● TASK DIRECTIONS:
When the line containing "This screenshot has width=1024, height=467." is reached, include it and end there; set down verbatim every line before it, starting at the top of the records.

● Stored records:
--- START ---
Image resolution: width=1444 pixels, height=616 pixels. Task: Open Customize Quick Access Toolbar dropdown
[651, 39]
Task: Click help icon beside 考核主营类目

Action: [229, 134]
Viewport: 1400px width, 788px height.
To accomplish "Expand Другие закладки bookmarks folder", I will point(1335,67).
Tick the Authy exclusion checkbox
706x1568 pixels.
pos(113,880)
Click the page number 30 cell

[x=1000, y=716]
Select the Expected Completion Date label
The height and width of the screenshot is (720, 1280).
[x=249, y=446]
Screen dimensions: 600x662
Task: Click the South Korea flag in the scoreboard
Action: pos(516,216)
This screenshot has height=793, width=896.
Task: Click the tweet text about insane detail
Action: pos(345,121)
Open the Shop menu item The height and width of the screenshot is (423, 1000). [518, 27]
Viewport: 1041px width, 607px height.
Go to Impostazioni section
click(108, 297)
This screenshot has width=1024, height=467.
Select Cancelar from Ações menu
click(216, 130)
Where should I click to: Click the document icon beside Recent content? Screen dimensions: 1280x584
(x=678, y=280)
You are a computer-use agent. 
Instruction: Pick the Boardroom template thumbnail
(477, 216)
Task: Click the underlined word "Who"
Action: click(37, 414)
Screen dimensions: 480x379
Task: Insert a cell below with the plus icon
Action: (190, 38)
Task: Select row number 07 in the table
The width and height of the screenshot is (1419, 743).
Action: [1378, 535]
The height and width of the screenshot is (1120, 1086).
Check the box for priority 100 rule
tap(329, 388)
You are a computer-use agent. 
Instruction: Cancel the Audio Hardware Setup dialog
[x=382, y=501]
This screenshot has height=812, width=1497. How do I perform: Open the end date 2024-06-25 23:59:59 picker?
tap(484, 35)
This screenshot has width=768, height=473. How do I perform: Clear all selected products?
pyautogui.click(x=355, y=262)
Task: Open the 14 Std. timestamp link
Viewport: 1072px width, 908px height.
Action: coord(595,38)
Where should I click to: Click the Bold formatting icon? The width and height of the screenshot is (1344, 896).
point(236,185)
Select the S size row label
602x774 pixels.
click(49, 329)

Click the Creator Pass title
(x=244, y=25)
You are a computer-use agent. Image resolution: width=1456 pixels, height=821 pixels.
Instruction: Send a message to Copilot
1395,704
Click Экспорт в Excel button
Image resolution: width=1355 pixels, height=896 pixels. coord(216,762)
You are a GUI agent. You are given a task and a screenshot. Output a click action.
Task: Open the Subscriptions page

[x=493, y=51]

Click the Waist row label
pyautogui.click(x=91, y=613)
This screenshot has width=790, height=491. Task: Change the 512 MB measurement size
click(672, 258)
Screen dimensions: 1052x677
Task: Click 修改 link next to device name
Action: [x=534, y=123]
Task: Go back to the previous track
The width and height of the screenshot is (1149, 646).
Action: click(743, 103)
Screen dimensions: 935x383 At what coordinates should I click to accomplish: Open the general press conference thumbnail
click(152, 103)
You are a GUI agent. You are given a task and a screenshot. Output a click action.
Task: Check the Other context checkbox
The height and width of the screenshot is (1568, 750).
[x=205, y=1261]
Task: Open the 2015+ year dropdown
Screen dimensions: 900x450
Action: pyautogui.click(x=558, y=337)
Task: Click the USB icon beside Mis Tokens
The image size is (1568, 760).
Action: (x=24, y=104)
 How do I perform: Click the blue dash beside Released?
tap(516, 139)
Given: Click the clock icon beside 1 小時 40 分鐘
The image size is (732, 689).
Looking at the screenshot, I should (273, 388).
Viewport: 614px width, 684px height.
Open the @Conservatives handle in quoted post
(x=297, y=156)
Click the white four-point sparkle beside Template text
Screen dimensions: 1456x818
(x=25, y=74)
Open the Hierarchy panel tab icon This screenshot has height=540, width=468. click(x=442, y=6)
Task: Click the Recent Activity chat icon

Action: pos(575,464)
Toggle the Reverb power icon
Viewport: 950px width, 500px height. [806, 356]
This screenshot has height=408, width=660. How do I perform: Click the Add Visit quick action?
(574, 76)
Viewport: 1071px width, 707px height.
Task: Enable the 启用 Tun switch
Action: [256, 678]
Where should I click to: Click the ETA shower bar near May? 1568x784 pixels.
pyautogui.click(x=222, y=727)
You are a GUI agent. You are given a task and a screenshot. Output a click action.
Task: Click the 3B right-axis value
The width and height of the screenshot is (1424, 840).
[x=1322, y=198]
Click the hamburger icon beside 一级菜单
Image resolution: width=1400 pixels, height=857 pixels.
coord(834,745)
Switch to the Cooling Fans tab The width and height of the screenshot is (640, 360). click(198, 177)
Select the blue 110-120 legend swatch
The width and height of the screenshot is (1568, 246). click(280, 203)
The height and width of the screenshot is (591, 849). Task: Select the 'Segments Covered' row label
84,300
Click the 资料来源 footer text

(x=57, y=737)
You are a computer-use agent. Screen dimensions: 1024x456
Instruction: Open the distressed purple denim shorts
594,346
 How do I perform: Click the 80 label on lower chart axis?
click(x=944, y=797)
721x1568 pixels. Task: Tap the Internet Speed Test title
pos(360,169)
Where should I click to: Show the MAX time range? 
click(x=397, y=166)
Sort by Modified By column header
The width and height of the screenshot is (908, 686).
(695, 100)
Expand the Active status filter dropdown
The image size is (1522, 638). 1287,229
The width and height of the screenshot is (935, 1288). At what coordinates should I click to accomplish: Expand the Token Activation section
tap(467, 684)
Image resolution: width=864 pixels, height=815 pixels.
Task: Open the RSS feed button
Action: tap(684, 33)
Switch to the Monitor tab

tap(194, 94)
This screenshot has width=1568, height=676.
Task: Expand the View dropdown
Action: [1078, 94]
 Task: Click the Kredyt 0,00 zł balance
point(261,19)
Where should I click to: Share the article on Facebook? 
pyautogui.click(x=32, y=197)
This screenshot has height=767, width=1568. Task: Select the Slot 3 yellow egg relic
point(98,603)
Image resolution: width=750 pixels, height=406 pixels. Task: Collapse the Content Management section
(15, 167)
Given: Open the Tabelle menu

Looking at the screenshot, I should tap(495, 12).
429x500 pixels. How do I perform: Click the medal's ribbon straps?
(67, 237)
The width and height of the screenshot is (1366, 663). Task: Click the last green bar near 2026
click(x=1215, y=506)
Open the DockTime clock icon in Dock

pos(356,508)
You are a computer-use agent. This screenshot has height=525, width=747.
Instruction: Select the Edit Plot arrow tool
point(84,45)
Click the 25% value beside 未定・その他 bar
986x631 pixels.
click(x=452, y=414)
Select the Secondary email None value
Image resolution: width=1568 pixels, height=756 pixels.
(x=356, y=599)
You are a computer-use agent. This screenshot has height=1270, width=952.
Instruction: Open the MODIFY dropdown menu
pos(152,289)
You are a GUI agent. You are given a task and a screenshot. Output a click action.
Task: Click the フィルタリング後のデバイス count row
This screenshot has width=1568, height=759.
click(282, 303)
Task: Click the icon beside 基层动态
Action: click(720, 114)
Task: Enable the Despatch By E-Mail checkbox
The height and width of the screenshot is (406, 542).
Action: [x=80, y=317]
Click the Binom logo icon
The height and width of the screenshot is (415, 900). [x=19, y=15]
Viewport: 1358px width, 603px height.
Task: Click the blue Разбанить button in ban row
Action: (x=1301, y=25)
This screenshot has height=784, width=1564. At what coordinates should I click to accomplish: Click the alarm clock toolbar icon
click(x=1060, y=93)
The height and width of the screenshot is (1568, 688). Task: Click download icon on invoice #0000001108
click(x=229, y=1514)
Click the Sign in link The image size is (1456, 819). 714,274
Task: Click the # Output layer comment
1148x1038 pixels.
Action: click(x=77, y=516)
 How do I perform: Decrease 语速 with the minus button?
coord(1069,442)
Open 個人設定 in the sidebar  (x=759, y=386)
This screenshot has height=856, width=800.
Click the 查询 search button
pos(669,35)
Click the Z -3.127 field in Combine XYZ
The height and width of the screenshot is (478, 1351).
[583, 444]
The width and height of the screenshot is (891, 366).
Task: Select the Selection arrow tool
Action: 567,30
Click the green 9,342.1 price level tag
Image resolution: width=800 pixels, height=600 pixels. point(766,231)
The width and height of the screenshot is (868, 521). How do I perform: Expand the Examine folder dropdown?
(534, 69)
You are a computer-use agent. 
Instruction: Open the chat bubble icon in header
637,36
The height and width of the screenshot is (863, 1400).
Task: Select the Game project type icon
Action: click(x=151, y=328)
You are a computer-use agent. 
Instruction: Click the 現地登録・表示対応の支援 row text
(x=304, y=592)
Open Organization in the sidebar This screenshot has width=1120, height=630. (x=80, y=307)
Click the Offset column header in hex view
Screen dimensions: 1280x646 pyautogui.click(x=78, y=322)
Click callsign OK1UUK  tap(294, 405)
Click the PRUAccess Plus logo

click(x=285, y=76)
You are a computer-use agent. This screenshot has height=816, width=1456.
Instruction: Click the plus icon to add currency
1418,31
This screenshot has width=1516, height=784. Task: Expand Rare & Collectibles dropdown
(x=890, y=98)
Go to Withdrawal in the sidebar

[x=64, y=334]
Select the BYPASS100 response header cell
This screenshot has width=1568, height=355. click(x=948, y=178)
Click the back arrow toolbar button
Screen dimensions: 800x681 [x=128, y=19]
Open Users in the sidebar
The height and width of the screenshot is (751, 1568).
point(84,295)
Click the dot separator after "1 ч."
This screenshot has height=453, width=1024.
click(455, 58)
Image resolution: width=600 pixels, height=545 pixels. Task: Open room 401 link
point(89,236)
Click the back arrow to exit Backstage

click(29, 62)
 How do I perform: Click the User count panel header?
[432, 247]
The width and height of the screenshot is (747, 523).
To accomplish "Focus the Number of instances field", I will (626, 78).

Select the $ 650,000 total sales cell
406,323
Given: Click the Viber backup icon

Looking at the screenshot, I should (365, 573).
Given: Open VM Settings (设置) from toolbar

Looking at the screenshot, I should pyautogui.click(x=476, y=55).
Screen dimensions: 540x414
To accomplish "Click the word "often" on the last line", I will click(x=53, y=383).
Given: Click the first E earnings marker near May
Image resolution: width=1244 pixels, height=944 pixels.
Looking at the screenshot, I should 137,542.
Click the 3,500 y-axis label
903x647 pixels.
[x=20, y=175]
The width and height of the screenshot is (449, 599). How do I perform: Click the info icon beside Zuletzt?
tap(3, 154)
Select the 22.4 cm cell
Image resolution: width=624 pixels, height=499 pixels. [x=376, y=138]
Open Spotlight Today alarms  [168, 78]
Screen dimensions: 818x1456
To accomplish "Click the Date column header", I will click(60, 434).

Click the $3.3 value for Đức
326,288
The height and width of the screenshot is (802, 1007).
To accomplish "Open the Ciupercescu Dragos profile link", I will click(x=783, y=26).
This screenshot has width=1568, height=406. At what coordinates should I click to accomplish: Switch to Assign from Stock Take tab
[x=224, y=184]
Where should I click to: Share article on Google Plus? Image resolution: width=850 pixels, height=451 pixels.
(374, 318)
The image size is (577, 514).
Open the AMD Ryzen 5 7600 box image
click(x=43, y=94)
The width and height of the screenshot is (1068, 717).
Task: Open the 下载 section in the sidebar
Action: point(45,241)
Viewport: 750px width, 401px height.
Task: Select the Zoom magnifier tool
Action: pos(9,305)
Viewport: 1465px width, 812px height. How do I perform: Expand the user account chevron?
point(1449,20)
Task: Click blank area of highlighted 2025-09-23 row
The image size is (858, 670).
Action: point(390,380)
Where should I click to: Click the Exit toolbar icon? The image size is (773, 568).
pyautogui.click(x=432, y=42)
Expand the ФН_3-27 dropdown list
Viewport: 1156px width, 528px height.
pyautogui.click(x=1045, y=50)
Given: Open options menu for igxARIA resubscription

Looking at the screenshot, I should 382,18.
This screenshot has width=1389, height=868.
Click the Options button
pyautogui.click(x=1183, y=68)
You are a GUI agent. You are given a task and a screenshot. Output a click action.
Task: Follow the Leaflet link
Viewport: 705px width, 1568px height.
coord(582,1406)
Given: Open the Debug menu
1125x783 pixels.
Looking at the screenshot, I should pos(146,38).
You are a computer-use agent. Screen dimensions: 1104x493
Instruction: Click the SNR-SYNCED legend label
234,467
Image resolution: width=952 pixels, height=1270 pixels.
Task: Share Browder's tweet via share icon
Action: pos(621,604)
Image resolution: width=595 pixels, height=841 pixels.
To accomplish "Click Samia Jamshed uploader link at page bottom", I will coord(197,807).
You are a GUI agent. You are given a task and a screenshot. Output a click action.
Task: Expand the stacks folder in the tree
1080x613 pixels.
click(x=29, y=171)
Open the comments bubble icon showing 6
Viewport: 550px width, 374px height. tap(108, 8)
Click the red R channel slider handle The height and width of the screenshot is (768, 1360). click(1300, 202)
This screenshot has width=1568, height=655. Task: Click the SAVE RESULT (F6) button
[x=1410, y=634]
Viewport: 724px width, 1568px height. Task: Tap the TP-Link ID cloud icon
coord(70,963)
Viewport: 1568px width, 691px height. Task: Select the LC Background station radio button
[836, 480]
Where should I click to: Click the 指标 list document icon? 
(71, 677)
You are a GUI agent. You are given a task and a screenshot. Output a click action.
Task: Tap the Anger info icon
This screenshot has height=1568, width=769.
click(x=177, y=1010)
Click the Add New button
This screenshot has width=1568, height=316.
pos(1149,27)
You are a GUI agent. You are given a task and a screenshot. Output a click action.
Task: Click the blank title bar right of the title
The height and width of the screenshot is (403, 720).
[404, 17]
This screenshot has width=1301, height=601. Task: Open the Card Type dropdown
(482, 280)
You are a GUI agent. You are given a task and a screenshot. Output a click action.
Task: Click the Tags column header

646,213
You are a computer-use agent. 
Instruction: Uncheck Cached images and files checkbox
--- END ---
● COMPLETED TASK:
Image resolution: width=1444 pixels, height=616 pixels. Task: Open Customize Quick Access Toolbar dropdown
[651, 39]
Task: Click help icon beside 考核主营类目

Action: [229, 134]
Viewport: 1400px width, 788px height.
To accomplish "Expand Другие закладки bookmarks folder", I will point(1335,67).
Tick the Authy exclusion checkbox
706x1568 pixels.
pos(113,880)
Click the page number 30 cell

[x=1000, y=716]
Select the Expected Completion Date label
The height and width of the screenshot is (720, 1280).
[x=249, y=446]
Screen dimensions: 600x662
Task: Click the South Korea flag in the scoreboard
Action: pos(516,216)
This screenshot has height=793, width=896.
Task: Click the tweet text about insane detail
Action: pos(345,121)
Open the Shop menu item The height and width of the screenshot is (423, 1000). [518, 27]
Viewport: 1041px width, 607px height.
Go to Impostazioni section
click(108, 297)
This screenshot has width=1024, height=467.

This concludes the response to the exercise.